The nation's largest steelmaker blamed the disappointment on the high cost of scrap metal -- the primary feedstock at its mills -- and "the inability to pass along these price increases" to its customers, where business isn't strong enough to support such hikes.
Nucor expects to post third-quarter earnings of 5 cents to 10 cents a share. Analysts were expecting 31 cents.
Nucor, whose steel in large part goes into construction projects, continues to feel the impact of that moribund industry, the company said, reiterating sentences in its press release Tuesday that it's used since the onset of the recession. "As expected, the most challenging markets for our products continue to be those associated with residential and non-residential construction, which continue to show little, if any, strength."

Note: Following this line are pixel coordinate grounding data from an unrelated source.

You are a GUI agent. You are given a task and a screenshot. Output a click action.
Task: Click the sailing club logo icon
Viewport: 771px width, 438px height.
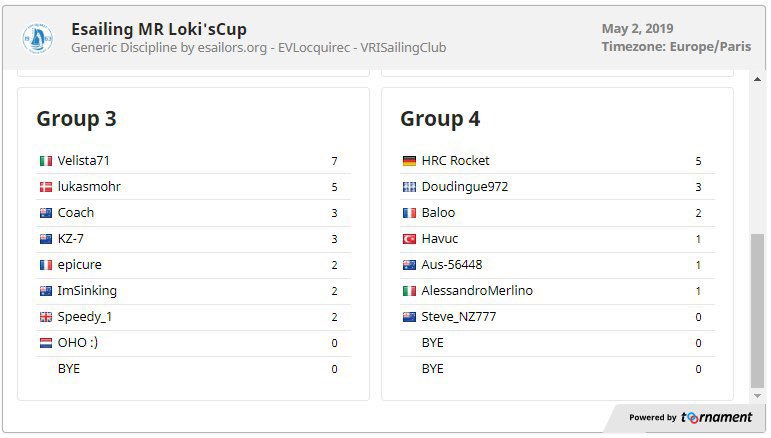[37, 38]
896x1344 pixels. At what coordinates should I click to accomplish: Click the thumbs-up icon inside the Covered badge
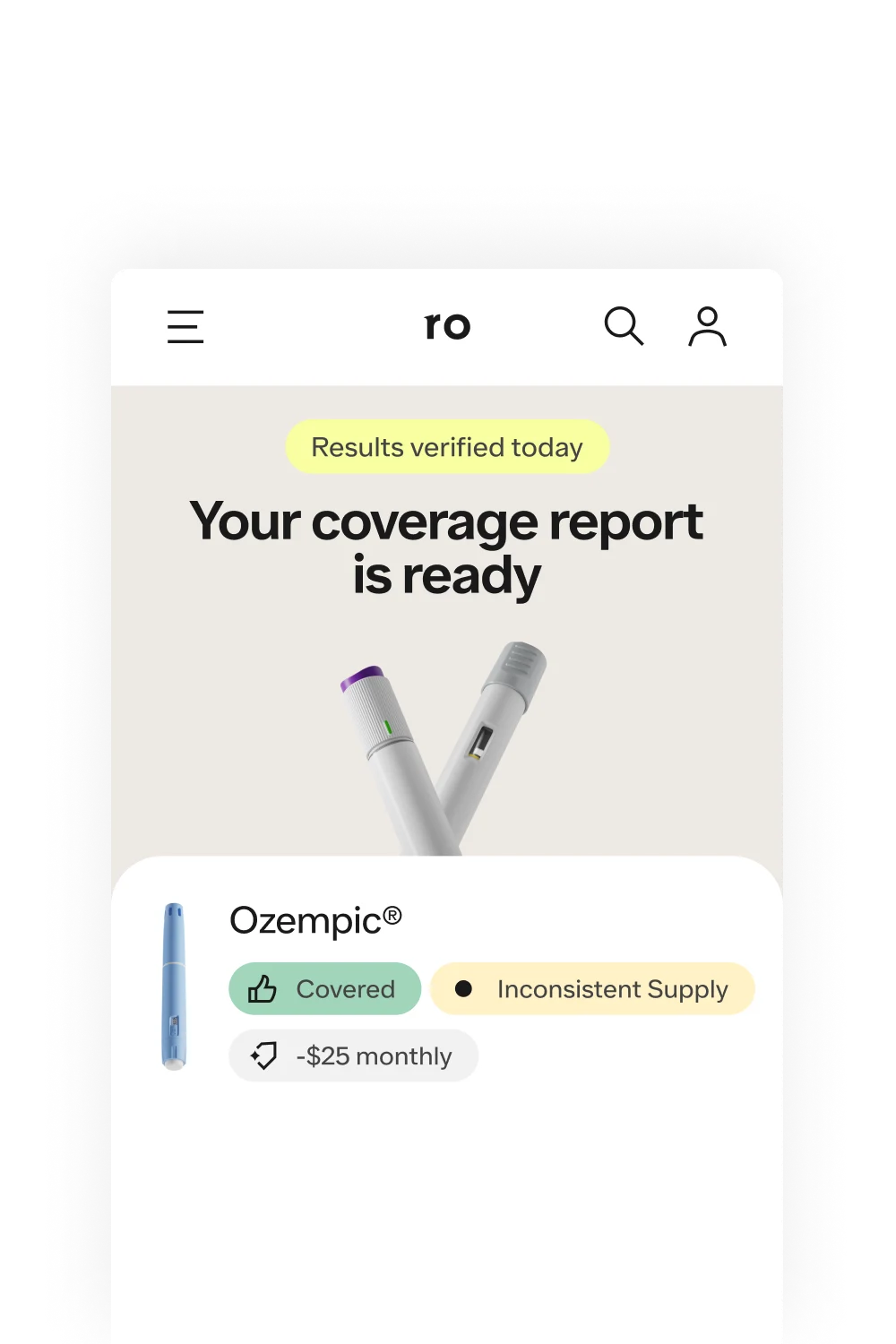coord(263,989)
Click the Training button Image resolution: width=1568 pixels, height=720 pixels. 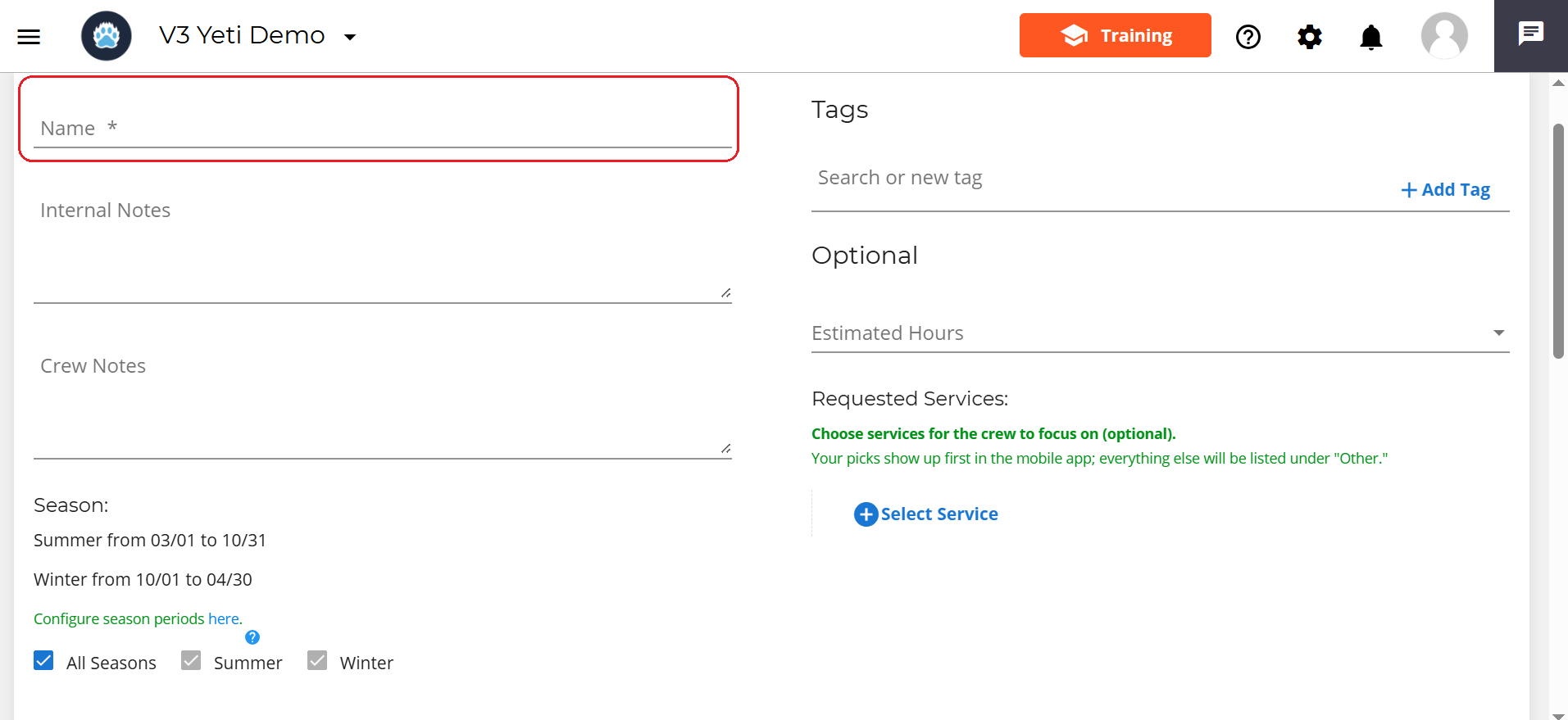point(1115,35)
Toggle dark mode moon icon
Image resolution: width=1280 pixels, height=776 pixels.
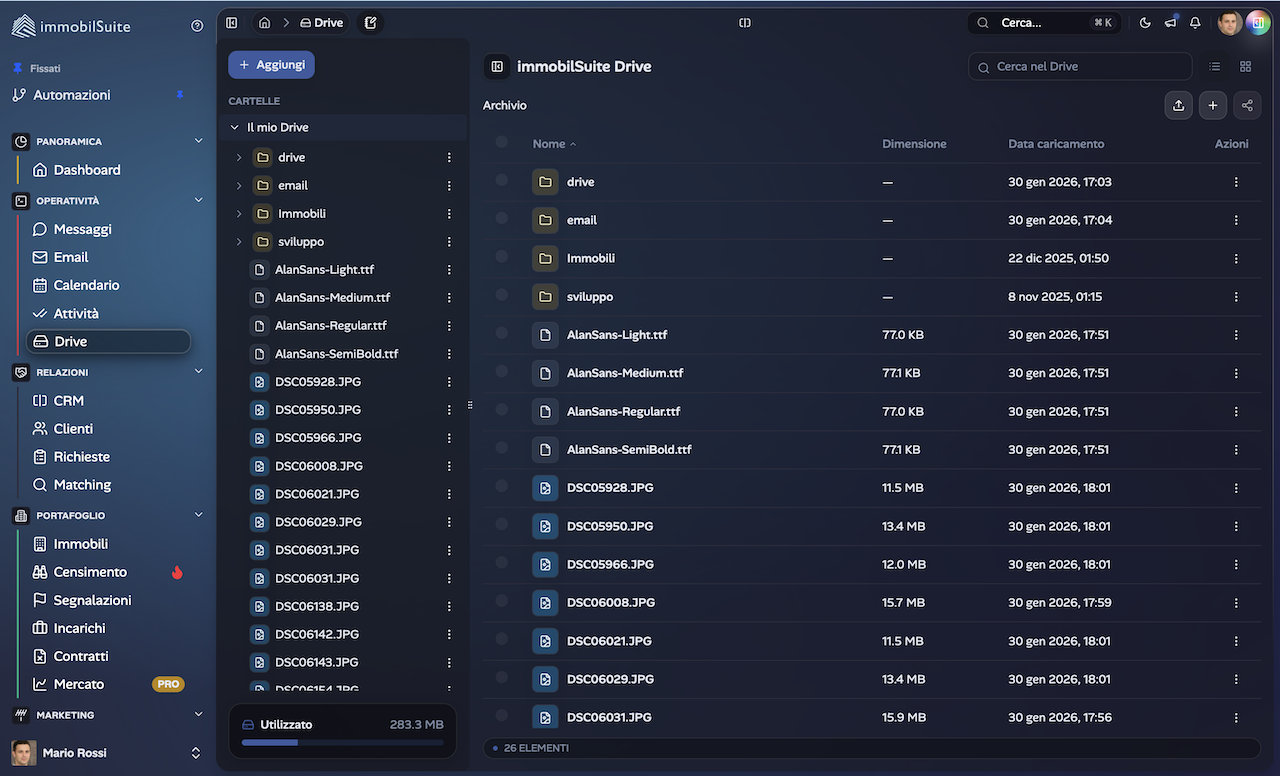click(1145, 23)
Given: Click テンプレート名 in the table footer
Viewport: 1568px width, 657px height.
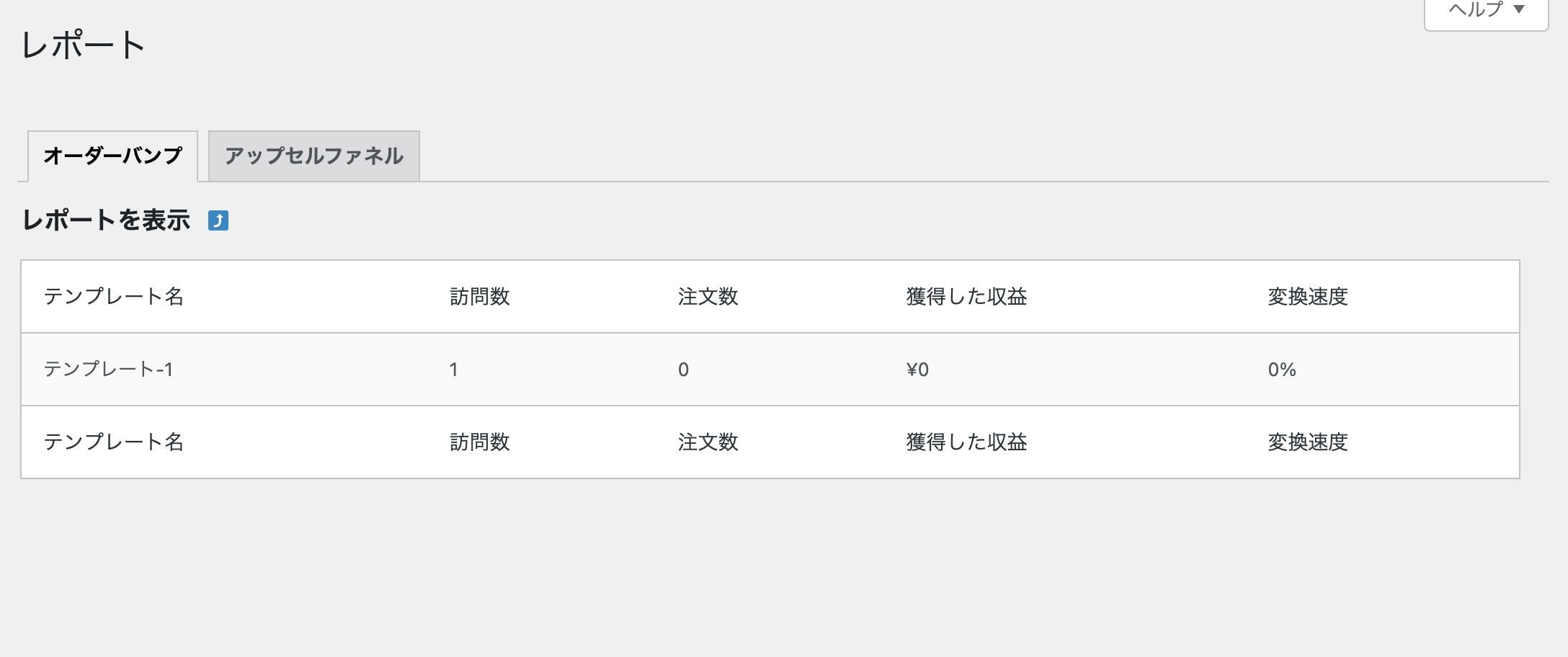Looking at the screenshot, I should coord(114,442).
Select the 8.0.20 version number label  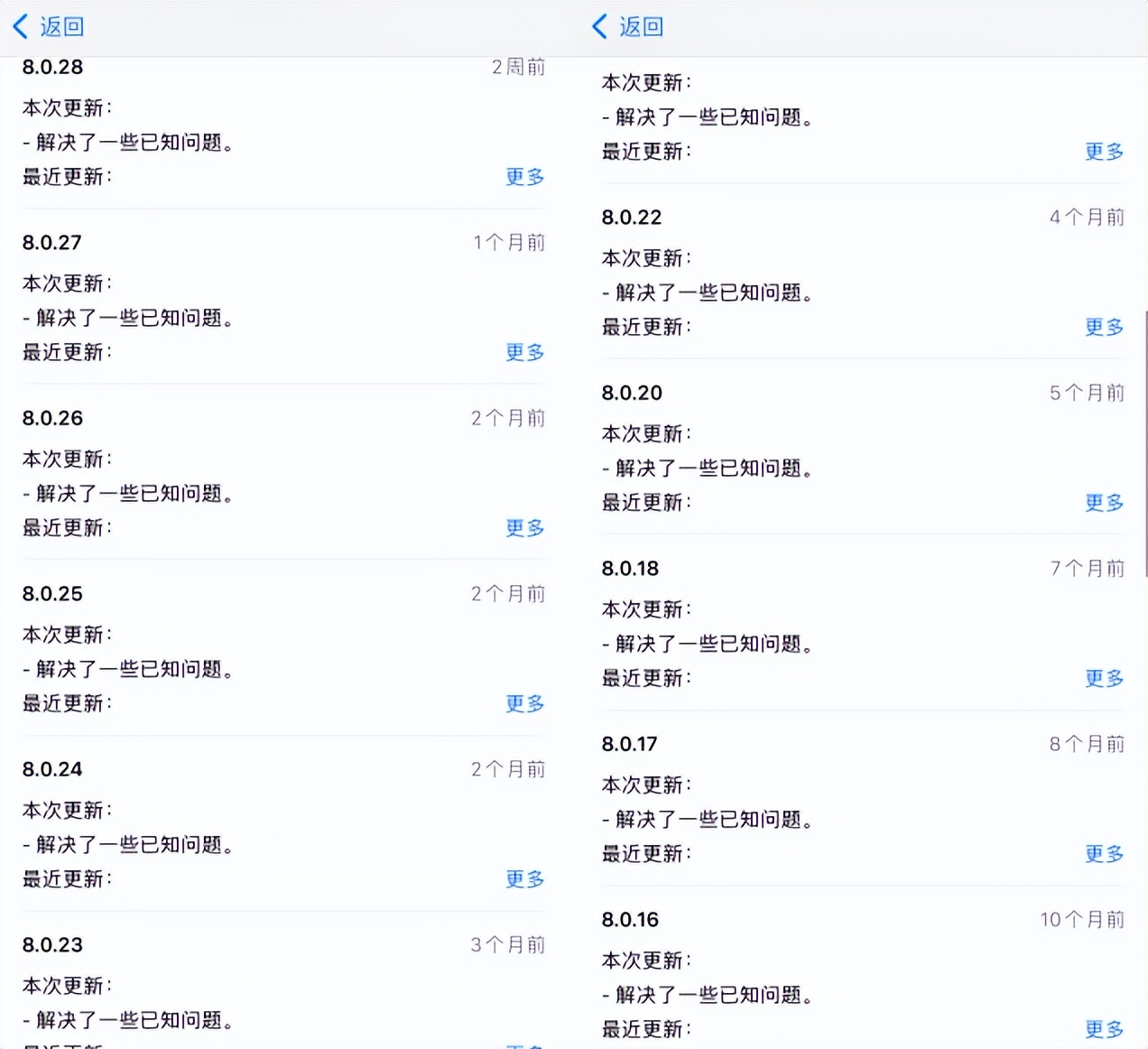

The new financial guidance, Nucor said, includes an estimated charge of $67 million for last-in-first-out accounting, or LIFO, which the company uses to mark the value of its inventory of scrap. That's higher than the $45.5 million LIFO charge Nucor had earlier told Wall Street to expect.
When Nucor reported second-quarter results in July, it said that it saw a "general slowdown taking place across all product lines."
In its press release Tuesday, Nucor effectively said, "We told you so." "Our third quarter results will unfortunately confirm these concerns, and a general slowdown has indeed occurred from second quarter, particularly in our flat rolled business."
Investors sold off shares of the company in the early going Tuesday. The stock was changing hands recently at $39.19, down 3.6%.